_Anforderungen_
Kannst du die Zeilen von derjenigen mit „Reply to the“ bis zum Ende der Einträge, beides einschließlich, als nummerierte Liste wiedergeben und dabei Leerzeilen weglassen?

_Zu verwendende Daten_
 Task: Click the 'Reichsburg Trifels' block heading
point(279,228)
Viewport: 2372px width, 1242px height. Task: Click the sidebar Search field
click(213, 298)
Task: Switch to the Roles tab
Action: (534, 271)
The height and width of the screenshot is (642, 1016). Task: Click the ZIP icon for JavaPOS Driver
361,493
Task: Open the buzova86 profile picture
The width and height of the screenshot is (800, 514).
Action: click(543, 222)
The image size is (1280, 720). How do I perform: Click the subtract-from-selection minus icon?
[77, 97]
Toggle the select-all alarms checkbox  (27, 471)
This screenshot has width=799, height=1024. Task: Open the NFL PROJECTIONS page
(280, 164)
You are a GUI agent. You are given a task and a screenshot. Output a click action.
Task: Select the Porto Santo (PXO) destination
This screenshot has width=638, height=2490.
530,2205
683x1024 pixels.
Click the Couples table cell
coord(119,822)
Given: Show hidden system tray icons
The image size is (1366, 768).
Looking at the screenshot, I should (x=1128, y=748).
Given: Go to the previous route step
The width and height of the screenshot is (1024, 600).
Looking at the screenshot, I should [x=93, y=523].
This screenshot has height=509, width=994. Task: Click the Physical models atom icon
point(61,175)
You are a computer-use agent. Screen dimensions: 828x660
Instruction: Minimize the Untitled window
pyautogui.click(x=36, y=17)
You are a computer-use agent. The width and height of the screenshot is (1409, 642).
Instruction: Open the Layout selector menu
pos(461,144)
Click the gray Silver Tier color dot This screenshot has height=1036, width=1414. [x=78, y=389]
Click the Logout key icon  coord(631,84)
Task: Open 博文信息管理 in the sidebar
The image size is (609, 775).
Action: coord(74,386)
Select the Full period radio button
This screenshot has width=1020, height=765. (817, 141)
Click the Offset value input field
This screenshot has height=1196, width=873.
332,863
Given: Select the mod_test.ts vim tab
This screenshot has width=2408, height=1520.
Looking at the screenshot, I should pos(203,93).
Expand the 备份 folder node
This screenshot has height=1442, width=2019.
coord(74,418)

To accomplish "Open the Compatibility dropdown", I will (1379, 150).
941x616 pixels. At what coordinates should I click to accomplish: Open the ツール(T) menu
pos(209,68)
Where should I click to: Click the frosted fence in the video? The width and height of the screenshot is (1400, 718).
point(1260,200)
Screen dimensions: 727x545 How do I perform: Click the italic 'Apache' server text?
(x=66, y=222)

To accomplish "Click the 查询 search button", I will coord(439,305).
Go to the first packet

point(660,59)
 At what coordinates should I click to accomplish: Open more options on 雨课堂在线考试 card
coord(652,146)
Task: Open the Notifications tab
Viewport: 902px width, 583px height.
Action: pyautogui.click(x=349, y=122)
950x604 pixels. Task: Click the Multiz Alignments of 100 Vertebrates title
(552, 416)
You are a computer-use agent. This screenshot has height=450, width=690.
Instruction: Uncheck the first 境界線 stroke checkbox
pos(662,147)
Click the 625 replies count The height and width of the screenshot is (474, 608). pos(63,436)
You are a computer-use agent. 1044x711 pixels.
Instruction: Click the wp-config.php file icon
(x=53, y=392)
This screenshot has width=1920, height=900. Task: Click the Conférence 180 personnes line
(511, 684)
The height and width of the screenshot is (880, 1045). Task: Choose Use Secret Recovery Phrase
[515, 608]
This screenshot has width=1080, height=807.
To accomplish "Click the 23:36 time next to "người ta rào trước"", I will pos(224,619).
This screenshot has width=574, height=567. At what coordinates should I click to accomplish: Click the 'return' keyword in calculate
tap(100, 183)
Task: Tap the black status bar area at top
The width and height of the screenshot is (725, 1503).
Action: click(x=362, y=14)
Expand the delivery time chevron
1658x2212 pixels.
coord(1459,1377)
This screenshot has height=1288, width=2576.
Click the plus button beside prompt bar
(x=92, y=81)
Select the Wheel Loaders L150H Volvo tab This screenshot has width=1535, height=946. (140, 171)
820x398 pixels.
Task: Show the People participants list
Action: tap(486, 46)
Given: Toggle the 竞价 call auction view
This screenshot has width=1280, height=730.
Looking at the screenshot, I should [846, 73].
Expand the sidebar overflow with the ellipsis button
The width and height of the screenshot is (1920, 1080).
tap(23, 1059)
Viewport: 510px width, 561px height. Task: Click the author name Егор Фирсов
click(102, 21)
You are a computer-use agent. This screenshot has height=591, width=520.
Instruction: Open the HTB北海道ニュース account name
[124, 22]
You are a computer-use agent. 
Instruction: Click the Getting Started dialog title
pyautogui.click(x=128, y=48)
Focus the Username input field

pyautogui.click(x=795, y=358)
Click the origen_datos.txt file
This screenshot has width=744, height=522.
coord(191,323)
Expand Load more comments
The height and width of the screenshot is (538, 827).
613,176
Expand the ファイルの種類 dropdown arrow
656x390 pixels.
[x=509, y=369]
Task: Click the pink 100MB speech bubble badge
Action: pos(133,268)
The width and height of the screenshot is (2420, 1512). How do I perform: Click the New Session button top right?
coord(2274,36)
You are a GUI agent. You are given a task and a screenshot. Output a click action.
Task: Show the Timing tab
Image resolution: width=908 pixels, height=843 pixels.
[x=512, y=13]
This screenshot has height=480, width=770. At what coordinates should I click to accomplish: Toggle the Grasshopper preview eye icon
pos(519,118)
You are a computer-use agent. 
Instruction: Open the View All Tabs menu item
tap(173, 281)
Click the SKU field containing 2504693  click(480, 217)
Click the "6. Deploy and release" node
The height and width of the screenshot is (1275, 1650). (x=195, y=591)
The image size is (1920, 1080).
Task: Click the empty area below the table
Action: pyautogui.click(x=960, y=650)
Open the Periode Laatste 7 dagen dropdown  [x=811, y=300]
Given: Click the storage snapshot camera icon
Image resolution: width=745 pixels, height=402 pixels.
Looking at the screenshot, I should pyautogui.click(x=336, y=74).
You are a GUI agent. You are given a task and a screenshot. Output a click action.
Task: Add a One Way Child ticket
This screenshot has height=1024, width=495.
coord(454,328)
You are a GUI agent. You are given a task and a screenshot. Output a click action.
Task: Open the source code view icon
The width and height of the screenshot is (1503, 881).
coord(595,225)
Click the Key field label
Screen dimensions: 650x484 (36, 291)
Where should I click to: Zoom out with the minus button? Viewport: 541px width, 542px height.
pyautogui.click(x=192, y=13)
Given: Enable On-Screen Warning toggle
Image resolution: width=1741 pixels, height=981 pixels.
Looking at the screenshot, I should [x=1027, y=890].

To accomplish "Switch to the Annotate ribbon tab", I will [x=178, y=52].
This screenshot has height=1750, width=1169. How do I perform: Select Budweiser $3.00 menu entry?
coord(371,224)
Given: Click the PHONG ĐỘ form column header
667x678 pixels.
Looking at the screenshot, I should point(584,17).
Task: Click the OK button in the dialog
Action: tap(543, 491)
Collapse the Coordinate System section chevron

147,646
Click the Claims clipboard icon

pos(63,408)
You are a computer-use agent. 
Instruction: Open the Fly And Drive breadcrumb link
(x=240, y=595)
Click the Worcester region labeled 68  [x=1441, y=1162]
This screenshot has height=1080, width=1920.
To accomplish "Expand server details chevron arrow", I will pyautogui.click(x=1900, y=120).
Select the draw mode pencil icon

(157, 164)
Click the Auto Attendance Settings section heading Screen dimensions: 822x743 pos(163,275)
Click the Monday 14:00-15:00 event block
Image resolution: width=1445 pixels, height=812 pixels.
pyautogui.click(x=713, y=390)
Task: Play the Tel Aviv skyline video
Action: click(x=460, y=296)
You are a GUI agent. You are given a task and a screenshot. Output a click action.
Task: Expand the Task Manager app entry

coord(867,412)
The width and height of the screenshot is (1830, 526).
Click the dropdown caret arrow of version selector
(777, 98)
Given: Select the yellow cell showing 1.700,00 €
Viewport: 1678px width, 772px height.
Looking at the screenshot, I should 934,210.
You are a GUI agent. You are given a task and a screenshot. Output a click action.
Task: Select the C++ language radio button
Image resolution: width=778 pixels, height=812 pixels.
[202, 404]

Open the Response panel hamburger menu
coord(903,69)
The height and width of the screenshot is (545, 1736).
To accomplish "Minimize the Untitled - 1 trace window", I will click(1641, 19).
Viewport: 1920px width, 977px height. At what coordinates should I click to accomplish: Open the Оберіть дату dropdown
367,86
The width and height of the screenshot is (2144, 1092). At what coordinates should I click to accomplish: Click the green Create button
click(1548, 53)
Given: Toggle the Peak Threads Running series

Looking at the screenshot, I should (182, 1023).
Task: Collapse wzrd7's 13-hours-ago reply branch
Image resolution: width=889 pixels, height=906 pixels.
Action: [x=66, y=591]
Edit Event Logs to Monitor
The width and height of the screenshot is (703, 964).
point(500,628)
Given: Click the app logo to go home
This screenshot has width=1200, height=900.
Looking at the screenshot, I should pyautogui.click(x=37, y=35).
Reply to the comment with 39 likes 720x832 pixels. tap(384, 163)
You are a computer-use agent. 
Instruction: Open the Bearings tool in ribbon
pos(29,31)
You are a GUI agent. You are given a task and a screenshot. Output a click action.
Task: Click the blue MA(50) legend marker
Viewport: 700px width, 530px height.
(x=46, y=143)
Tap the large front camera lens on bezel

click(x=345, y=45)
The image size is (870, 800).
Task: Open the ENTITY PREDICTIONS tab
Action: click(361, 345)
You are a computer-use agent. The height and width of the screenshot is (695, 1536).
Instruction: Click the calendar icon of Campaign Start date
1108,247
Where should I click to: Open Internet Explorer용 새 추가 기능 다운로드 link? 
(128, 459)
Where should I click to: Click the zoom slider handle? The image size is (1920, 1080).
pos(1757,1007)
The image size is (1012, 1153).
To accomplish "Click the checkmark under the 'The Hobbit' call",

_Fertige Übung_
1. Reply to the comment with 39 likes 720x832 pixels. tap(384, 163)
2. You are a computer-use agent. 
3. Instruction: Open the Bearings tool in ribbon
4. pos(29,31)
5. You are a GUI agent. You are given a task and a screenshot. Output a click action.
6. Task: Click the blue MA(50) legend marker
7. Viewport: 700px width, 530px height.
8. (x=46, y=143)
9. Tap the large front camera lens on bezel
10. click(x=345, y=45)
11. The image size is (870, 800).
12. Task: Open the ENTITY PREDICTIONS tab
13. Action: click(361, 345)
14. You are a computer-use agent. The height and width of the screenshot is (695, 1536).
15. Instruction: Click the calendar icon of Campaign Start date
16. 1108,247
17. Where should I click to: Open Internet Explorer용 새 추가 기능 다운로드 link? 
18. (128, 459)
19. Where should I click to: Click the zoom slider handle? The image size is (1920, 1080).
20. pos(1757,1007)
21. The image size is (1012, 1153).
22. To accomplish "Click the checkmark under the 'The Hobbit' call",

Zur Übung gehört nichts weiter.